### REQUIRED TASK 1
In the passage on door and window coils, what differential amount is called a well suited threshold value?
### REQUIRED TASK 2
Repeat the part of the passage on door and window coils that opens with the words containing "The apparatus for" and closes with "a frequency modulator.".
### REQUIRED TASK 3
Carry on the passage on door and window coils from its last sentence.

### PAGE EXCERPT
============================================================

The query value of the control resistance can be transmitted to the first coil by modulating the carrier voltage that is in effect on the second coil; after this step, it is compared to a set value. A second disruption signal, for example, can then be used for triggering an alarm if the detected value exceeds a certain, still allowable, differential amount relative to a reference value. Experiments have shown that, in order to reduce the risk of triggering a false alarm, the differential amount of approximately 40% of the resistance value is a well suited threshold value.

To render any chance at tampering substantially more difficult, even if the person planning to commit an act of sabotage knows the resistance value, encrypted control signals and response control signals can, for example, be applied to the first and the second coils.

The possibility that unauthorized persons decrypt any information is rendered even more difficult when, for example, the control signal and the response control signal are encrypted with the aid of an alternating code.

To improve security against tampering even further, the method can comprise the method step of a mutual authentication of a primary electronics means, which is electrically connected to the first coil, and a secondary electronics means, which is connected to the second coil.

The apparatus for implementing the previously described method comprises a first coil, which is provided on a wall, a second coil, which is provided on a door leaf/window sash, wherein the first and the second coils are disposed in an inductive operative connection, a primary electronics means, which is connected to the first coil, and a secondary electronics means, which is connected to the second coil, wherein the primary and the secondary electronics means comprise means for generating and detecting control signals and response control signals.

The secondary electronics means can, for example, comprise means for modulating a carrier voltage with the control signals, for example, an amplitude modulator. The primary electronics means can, for example, also comprises means for modulating a carrier voltage with the response control signals, for example, a frequency modulator.

Means for authenticating the primary and secondary electronics means can, for example, also be provided.

In order for the primary and secondary electronics means to be accessible only by a destructive effort when the door leaf/window sash is closed, the primary and secondary electronics means each comprise a housing that is suitable for installation inside a profile of the frame or in a leaf/sash, for example, inside profile cutouts on the sides that are directed toward each other when the leaf/sash is closed.

============================================================

### GIVEN DATA
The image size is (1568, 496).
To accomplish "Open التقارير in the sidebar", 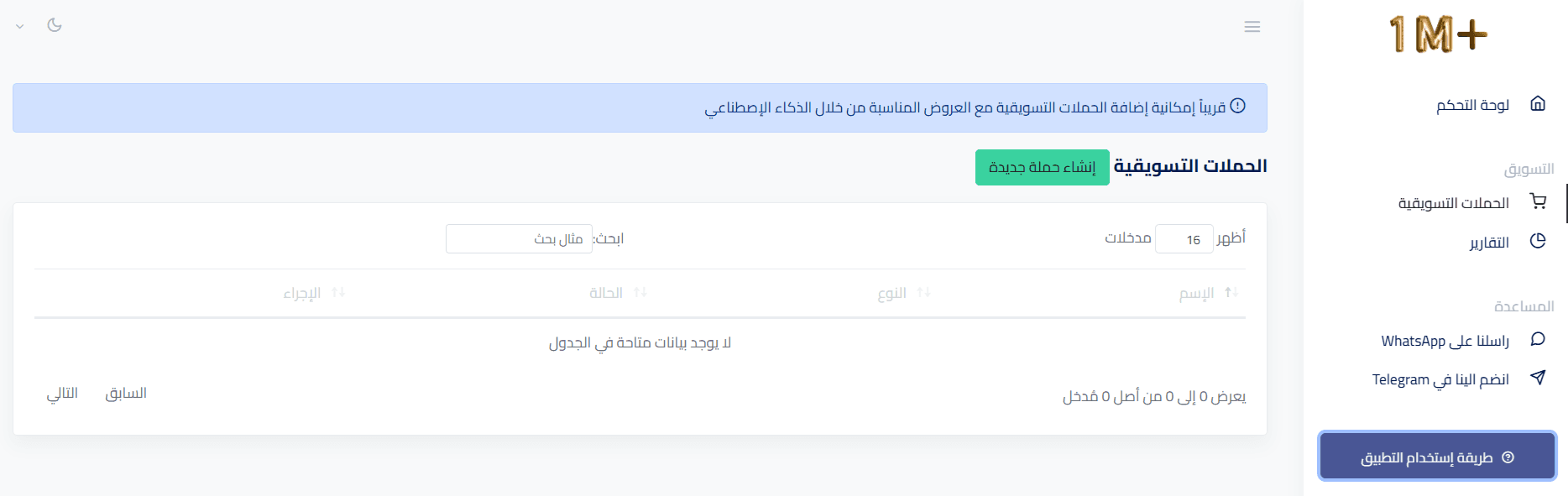I will (x=1488, y=243).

============================================================

### OUTPUT 1
Approximately 40% of the resistance value.

### OUTPUT 2
The apparatus for implementing the previously described method comprises a first coil, which is provided on a wall, a second coil, which is provided on a door leaf/window sash, wherein the first and the second coils are disposed in an inductive operative connection, a primary electronics means, which is connected to the first coil, and a secondary electronics means, which is connected to the second coil, wherein the primary and the secondary electronics means comprise means for generating and detecting control signals and response control signals.

The secondary electronics means can, for example, comprise means for modulating a carrier voltage with the control signals, for example, an amplitude modulator. The primary electronics means can, for example, also comprises means for modulating a carrier voltage with the response control signals, for example, a frequency modulator.

### OUTPUT 3
To avoid interferences on the primary or secondary electronics means, on the one hand, caused by external electrical magnetic fields, while avoiding, on the other hand, leakage of electromagnetic radiation from the housings, said housings can, for example, be configured with a shielding.

To prevent overheating of the electronic components that are provided in the housing, which themselves regularly generate a certain amount of heat, the housings can, for example, be produced from a heat-conducting material. For example, from a heat-conducting plastic material for reasons of simplification of the production.

The primary and the secondary electronics means can, for example, furthermore comprise modems for 8 bit coding and decoding of signals and control signals that are transmitted. With the aid of these modems, it is possible to modulate and then transmit, interference-insensitively, analog signals, which are transmitted, for example, by the means and sensors provided on the leaf/sash. The primary and the secondary electronics means can further each comprise a BUS system that is able to accommodate a plurality of sensors, respectively. The transmission of the measured values or operating states, that are provided by means of the sensors, can then occur serially following modulation and demodulation, for example using protocols that are compliant, for example, with the RS 485 standard.

The apparatus, which is designated as a whole by the reference numeral 100 in the drawing, optically emulates a so-called three-piece hinge flap. If required, the construct can have a carrying hinge-type function at the same time and is, therefore, able to replace a conventional hinge flap. The apparatus can alternatively serve only for the contactless transmission of electrical energy and/or electrical signals while being provided as a supplement in addition to conventional hinge flaps on hinge flap-leaf/sash apparatus.

The apparatus 100 comprises a component/hinge flap part 1 that serves for the fastening to a stationary frame R. Included are two hinge parts 2, 2′ that are spaced relative to each other in the longitudinal direction of a hinge axis S and about a spacing area 3.

The hinge part 4 of a leaf/sash part 5 is disposed inside the spacing area 3 between the top hinge part 2 and the bottom hinge part 2′ and fastened, as shown in the embodiment that is depicted in the drawing, on a leaf/sash frame F. For the mounting step, the hinge flap part 1 comprises the hinge flap fastening parts 6, 6′ and the leaf/sash part 5 a leaf/sash fastening part 7.

The hinge axis S is defined by the hinge bolt 8, which traverses the hinge parts 2, 2′ and 4 inside hinge bolt receptacles, which are not shown in further detail in the drawing in an effort to provide for an easy comprehension of the drawing.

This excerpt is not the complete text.